- [ASSIGNED TASK]: Pull out every line in the records below that contains the string "pair". Case counts.

- [SOURCE DATA]:
* * *
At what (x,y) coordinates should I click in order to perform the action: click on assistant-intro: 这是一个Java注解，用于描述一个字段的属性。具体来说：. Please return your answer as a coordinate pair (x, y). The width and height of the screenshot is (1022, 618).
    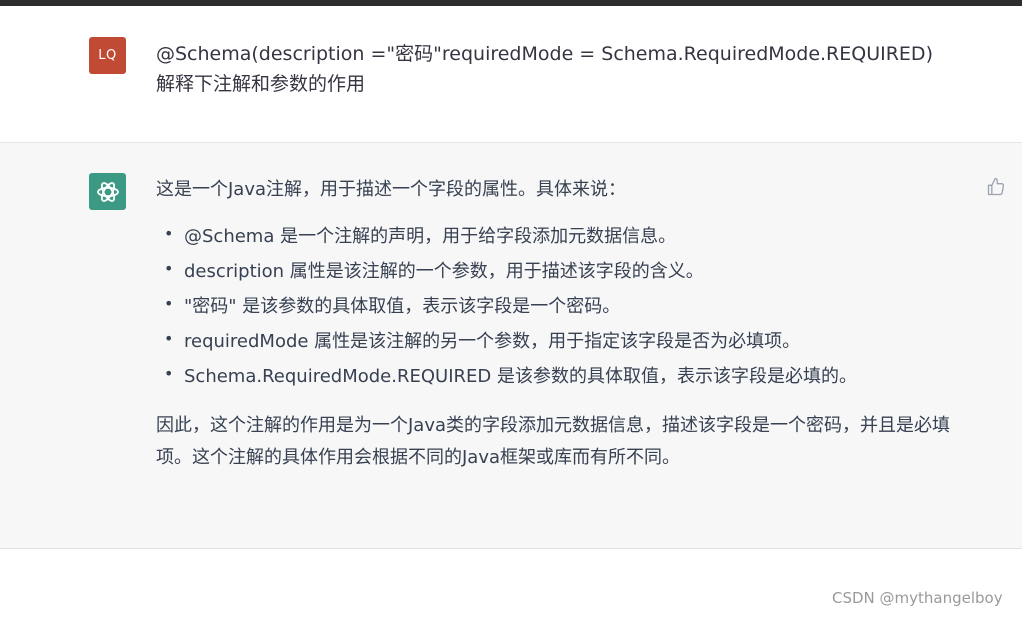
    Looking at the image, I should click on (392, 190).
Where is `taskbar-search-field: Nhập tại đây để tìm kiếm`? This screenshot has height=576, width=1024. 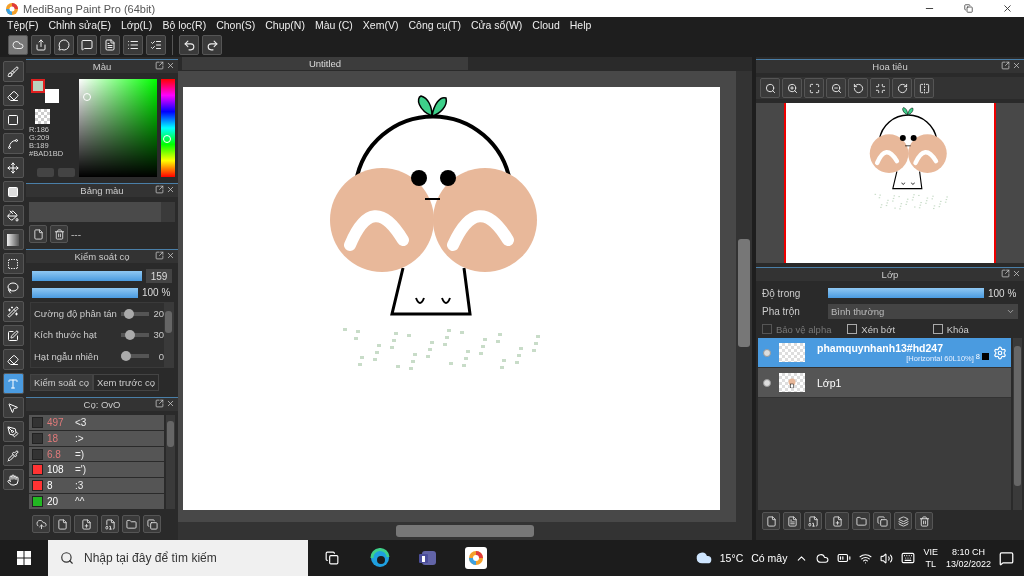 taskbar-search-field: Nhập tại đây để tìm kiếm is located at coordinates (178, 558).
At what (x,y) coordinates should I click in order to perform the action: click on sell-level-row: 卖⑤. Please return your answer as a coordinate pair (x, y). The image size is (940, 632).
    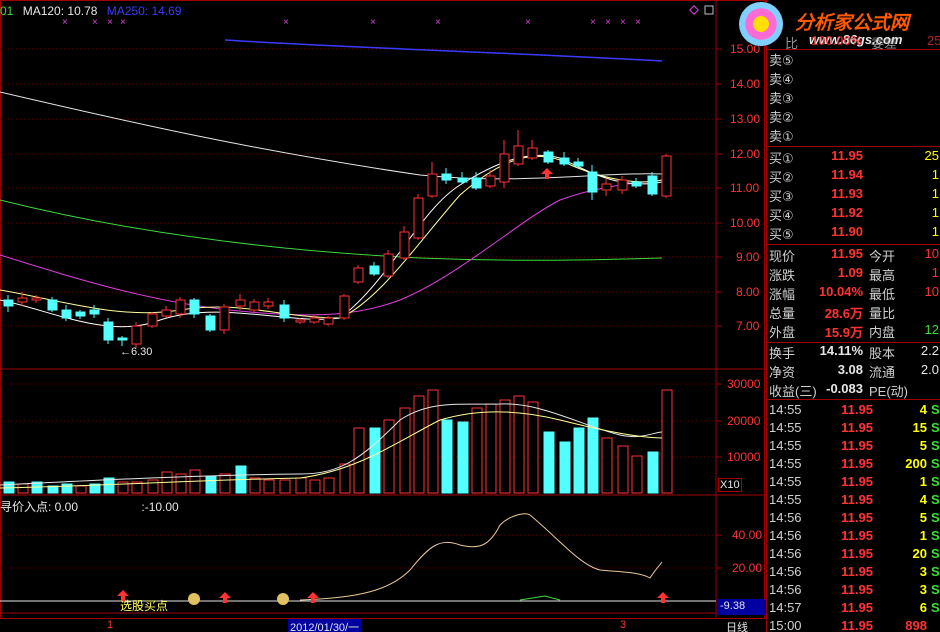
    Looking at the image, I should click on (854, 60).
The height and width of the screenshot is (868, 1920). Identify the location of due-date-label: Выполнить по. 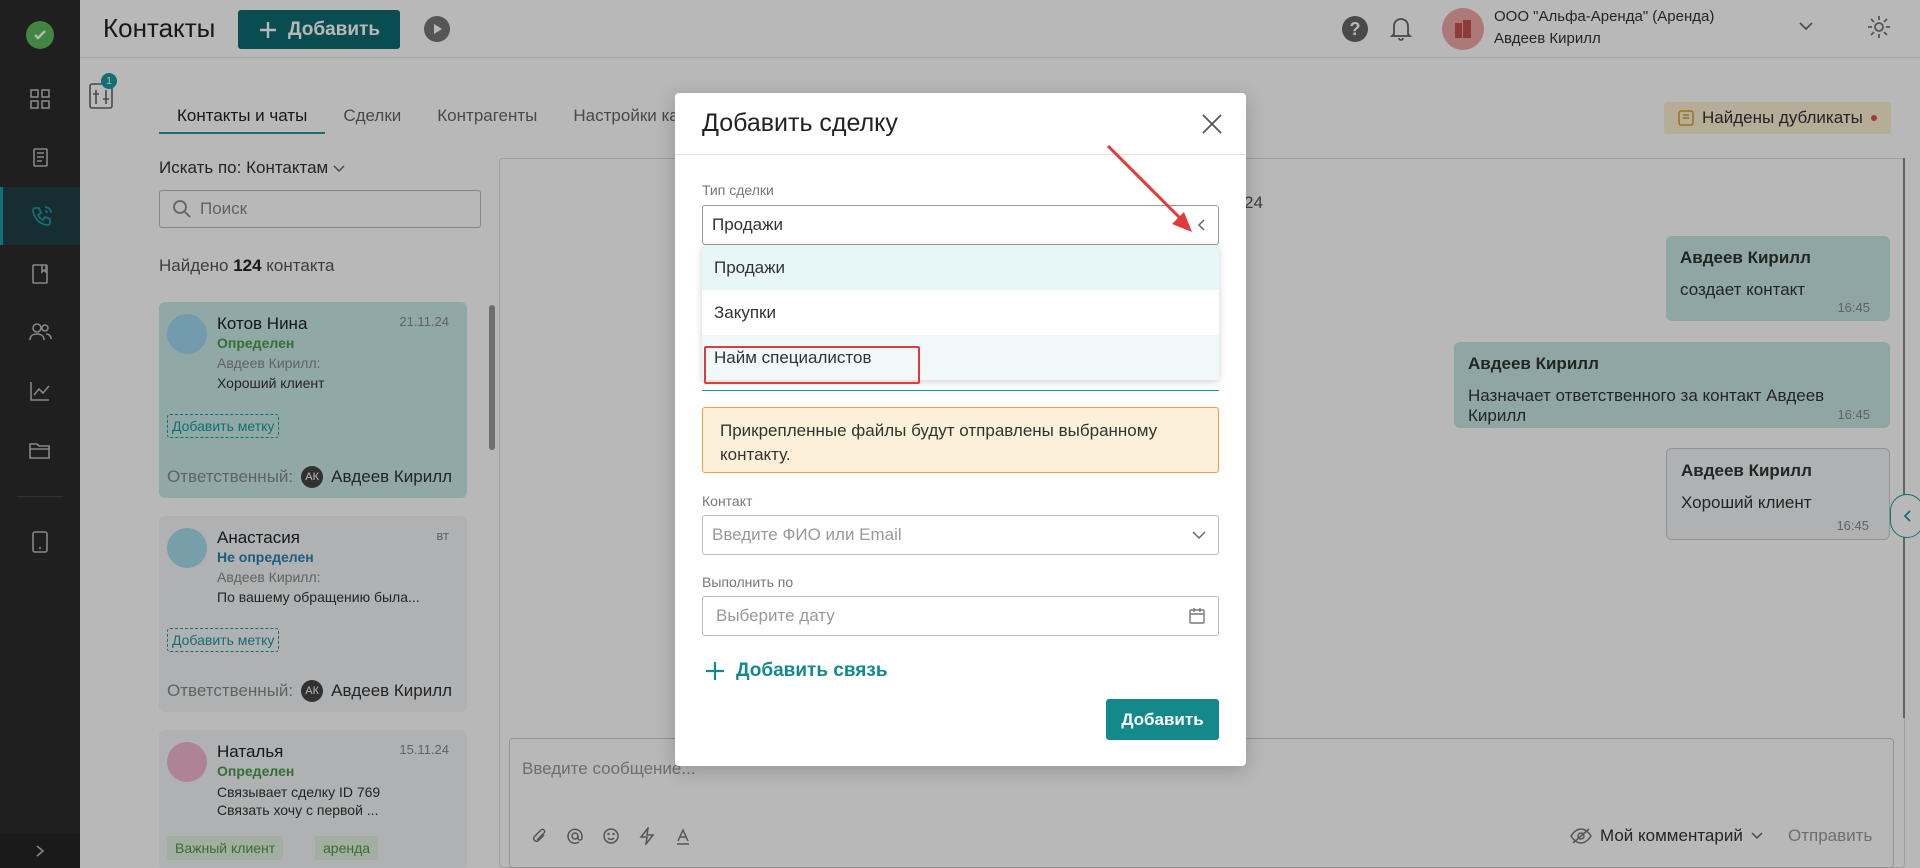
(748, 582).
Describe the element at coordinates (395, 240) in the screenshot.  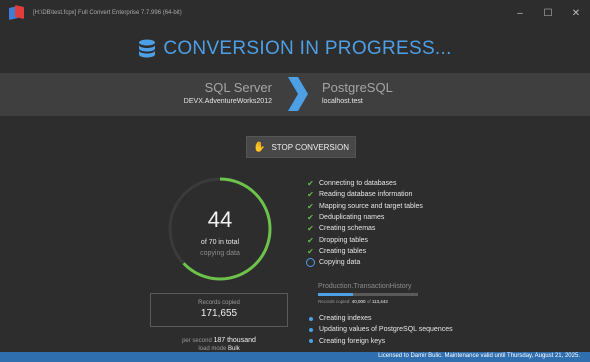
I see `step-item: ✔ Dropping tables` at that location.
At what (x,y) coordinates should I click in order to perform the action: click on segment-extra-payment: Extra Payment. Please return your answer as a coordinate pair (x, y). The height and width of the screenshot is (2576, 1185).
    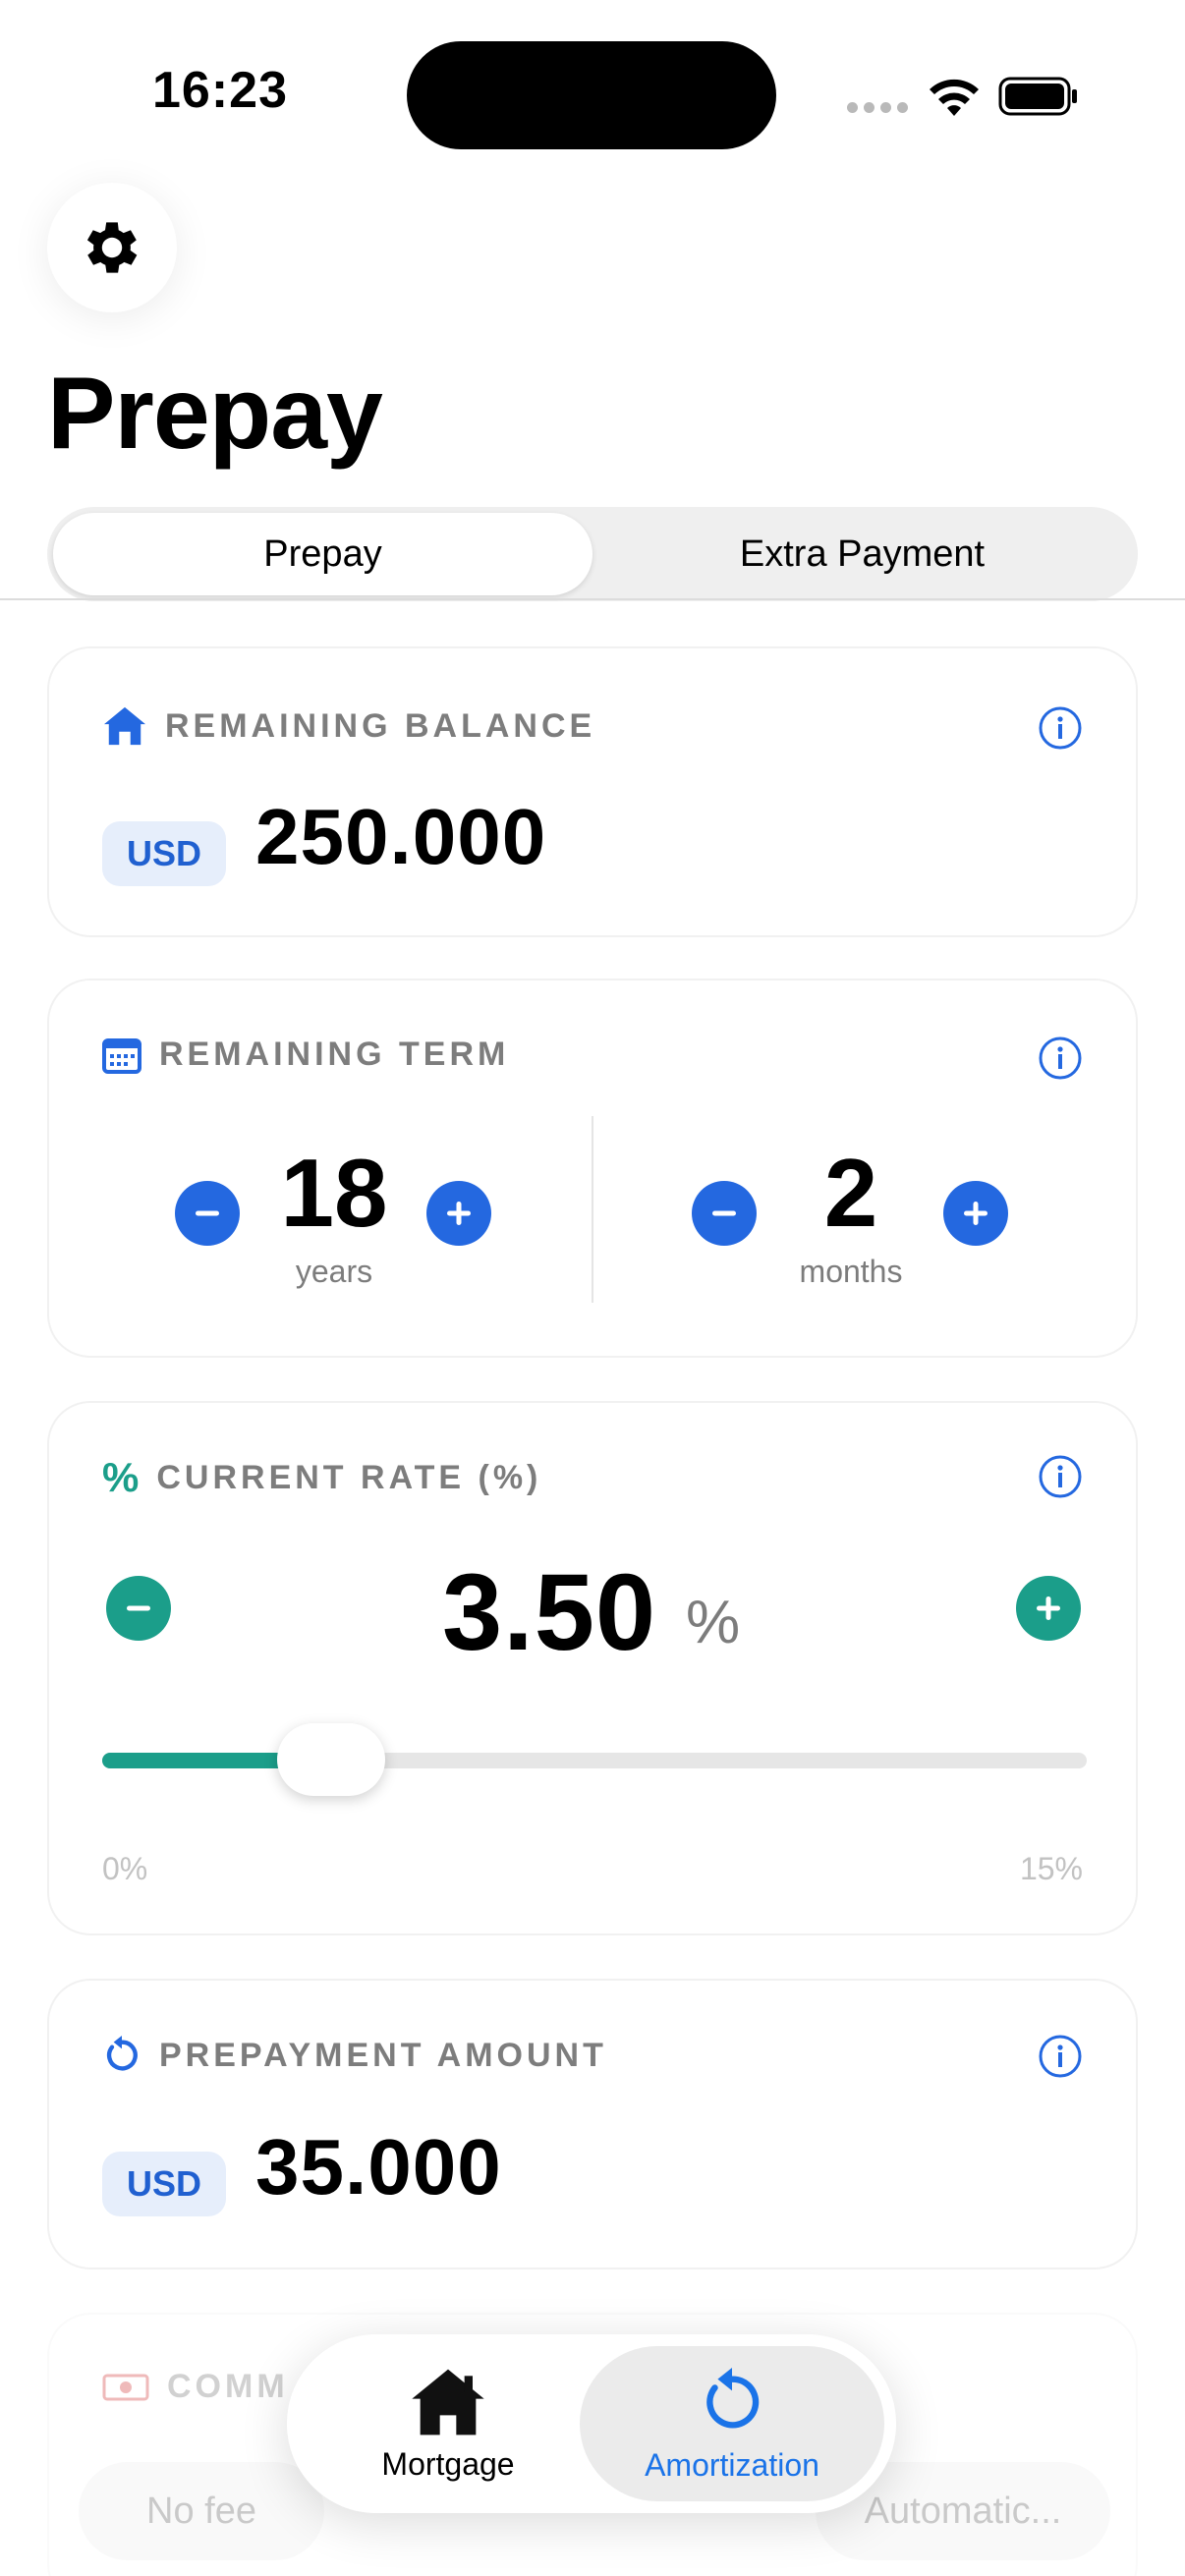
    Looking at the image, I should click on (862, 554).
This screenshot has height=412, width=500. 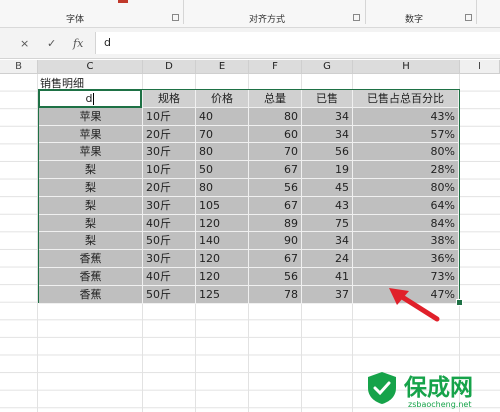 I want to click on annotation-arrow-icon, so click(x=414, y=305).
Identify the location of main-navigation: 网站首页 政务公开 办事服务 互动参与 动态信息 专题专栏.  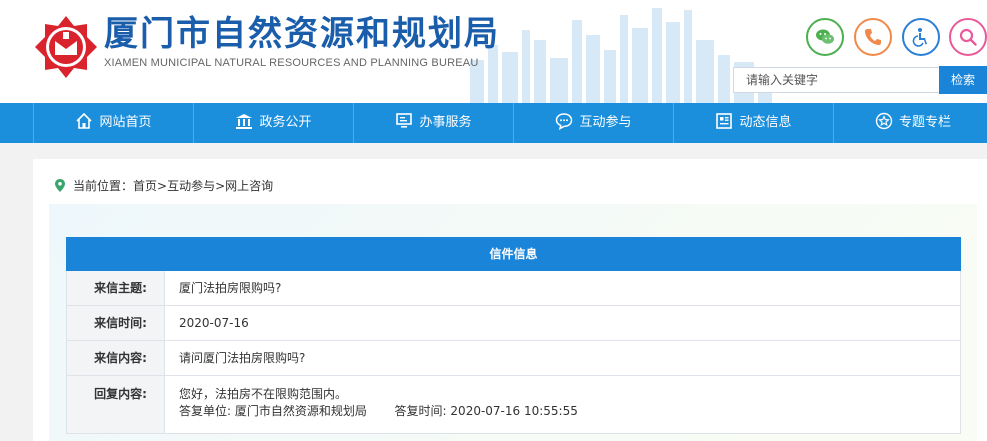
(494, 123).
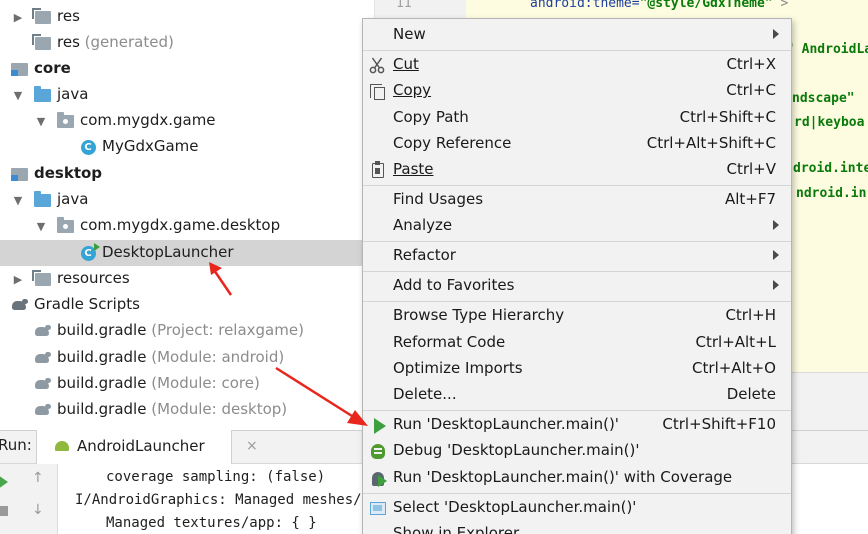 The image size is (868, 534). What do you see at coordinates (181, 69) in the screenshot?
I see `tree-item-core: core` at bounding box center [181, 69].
* * *
- [ANSWER FOR THE TASK]:
At what (x,y) coordinates should I click in order to perform the action: click on assistant-intro: 这是一个Java注解，用于描述一个字段的属性。具体来说：. Please return your answer as a coordinate pair (x, y). The width and height of the screenshot is (1022, 618).
At what (x,y) coordinates should I click in order to perform the action: click on sell-level-row: 卖⑤. Please return your answer as a coordinate pair (x, y). The image size is (940, 632).
At what (x,y) coordinates should I click in order to perform the action: click on segment-extra-payment: Extra Payment. Please return your answer as a coordinate pair (x, y). The height and width of the screenshot is (2576, 1185).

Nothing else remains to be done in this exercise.